The implication was clear as a bell: Evangelical Christians shouldn’t stress about Trump’s personal life.
But Falwell didn’t just compare Trump to Reagan; he also said Trump reminded him of his father, generous and pragmatic. And he compared Trump’s presidential campaign to the university itself.
“I’m proud that Liberty is now strong enough financially to refuse gifts if they come with objectionable conditions,” he said. “And it is clear to me that Donald Trump is the only candidate in this national election to make that same claim. He cannot be bought. He is not a puppet on a string like many other candidates—”
The crowd erupted in cheers.
“He is not a puppet on a string like many other candidates who have wealthy donors as their puppet masters,” he continued, essentially indicting the entire rest of the Republican field.
The Trump/Liberty love is a mutual one. After sauntering on stage to sustained applause, Trump announced that the turnout at the event was a new record for a Liberty University convocation—perhaps unaware that student attendance at these weekly meetings is mandatory—and said he would dedicate the impressive feat to Martin Luther King Jr.
A spokeswoman for the university said 11,000 people attended the event and did not confirm if Trump actually broke a record or what the previous record was.
Trump said that being compared to Jerry Falwell the elder was “really an honor for me.” Then he reiterated his promise that department stores will say Merry Christmas if he becomes president (Christians love that, you know).
“I have friends that aren’t Christian,” he noted. “They like to say Merry Christmas, they love it, everybody loves it.”
He also noted that he is a big fan of the Bible, saying it is the only book to top The Art of the Deal.
“Everybody read The Art of the Deal,” he said. “Who has read The Art of the Deal in this room?
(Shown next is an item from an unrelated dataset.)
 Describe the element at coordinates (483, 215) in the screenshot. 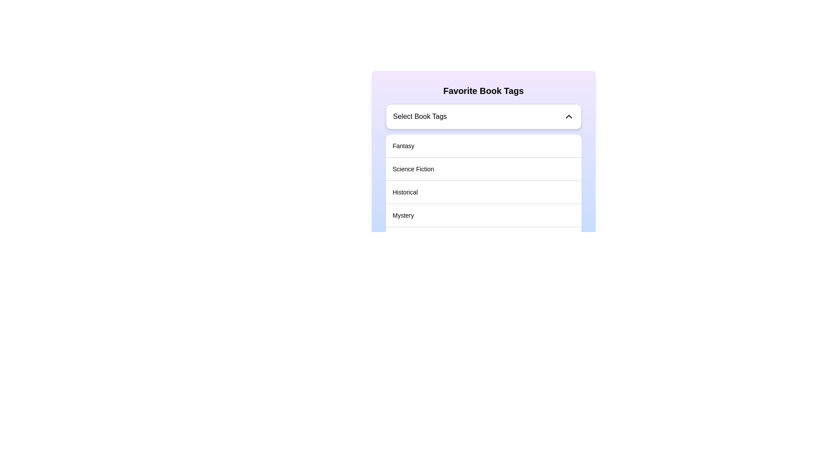

I see `the fourth list item labeled 'Mystery' in the 'Favorite Book Tags' section` at that location.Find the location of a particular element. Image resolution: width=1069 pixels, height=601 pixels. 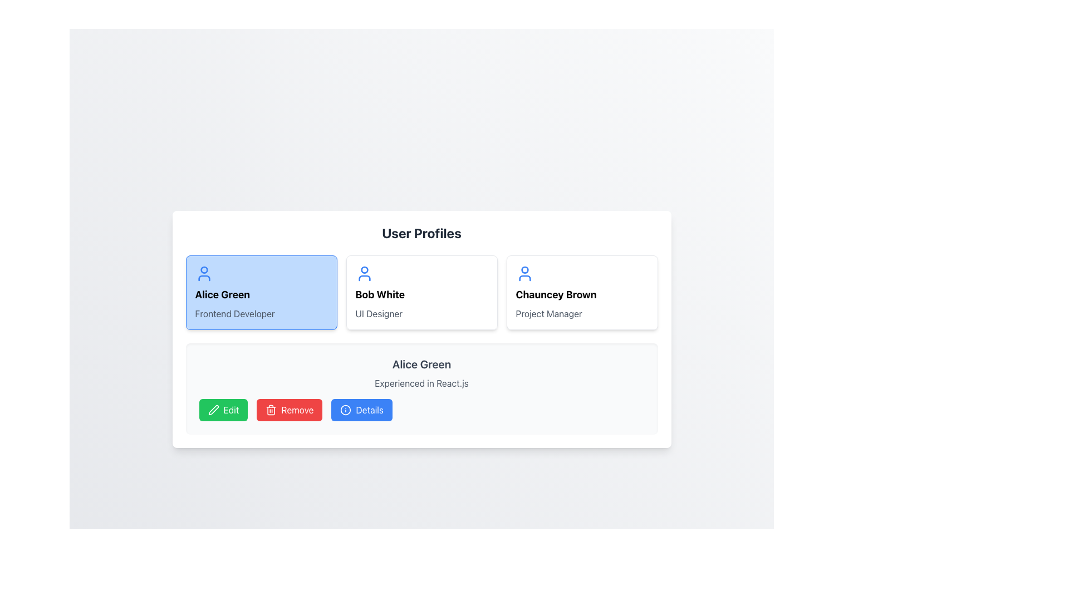

the 'Edit' icon, which is a green button located at the bottom section of the interface is located at coordinates (213, 410).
Everybody. I always say, a deep deep second to the Bible.
“The Bible blows it away,” he added. “There’s nothing like the Bible.”
He spent the bulk of the speech talking about Iran, the so-called Islamic State widely known as ISIS, and the sad mendacity of the national media (“Twenty-five percent are good. Two percent are great.”). Said sad national media, he argued, has failed to report on just how much support Trump has won.
“You’re not getting a real picture of the silent majority, which Jerry Sr. had something to do,” he said. “And that’s a phrase you should be really cognizant of. Because it is a silent majority, but I think I’m gonna up it a little bit because it’s no longer so silent. It’s really a noisy majority.”
Trump wasn’t especially articulate there, but the appeal was clear: His success isn’t a fluke. Rather, the implication was that Trump’s supporters come from a long tradition of grassroots conservatives who seek to use the political process to change cultural norms (see Christmas, War On).
And Trump’s pitch was perfect.
“He spoke to the Liberty audience and culture almost as if he was a part of it,” said Johnnie Moore, former senior vice president at the school, “as if he had been a part of it—a graduate or an alumnus or someone who had had kids go there.”
Moore said that’s because—despite his “Two Corinthians” flub—he came off as authentic.
“Not a single person in that crowd this morning thought, I wonder if he’s lying to me,” Moore said.
He noted that evangelical Christians have two basic approaches to politics: Some want candidates to have as much in common with them as possible—they embrace long-shot contenders like Mike Huckabee and Rick Santorum because they share their identical convictions about Christianity’s role in public life. The Falwells aren’t in that school of thought. Rather, they like winners, even if that means backing candidates who used to be pro-choice and have a few divorces under their belt. That’s why Jerry Falwell Sr. made good with John McCain after the Arizonan called him an “agent of intolerance,” and it’s why their family was so undyingly loyal to the Bushes—even as George H. W. Bush struggled to win evangelical support.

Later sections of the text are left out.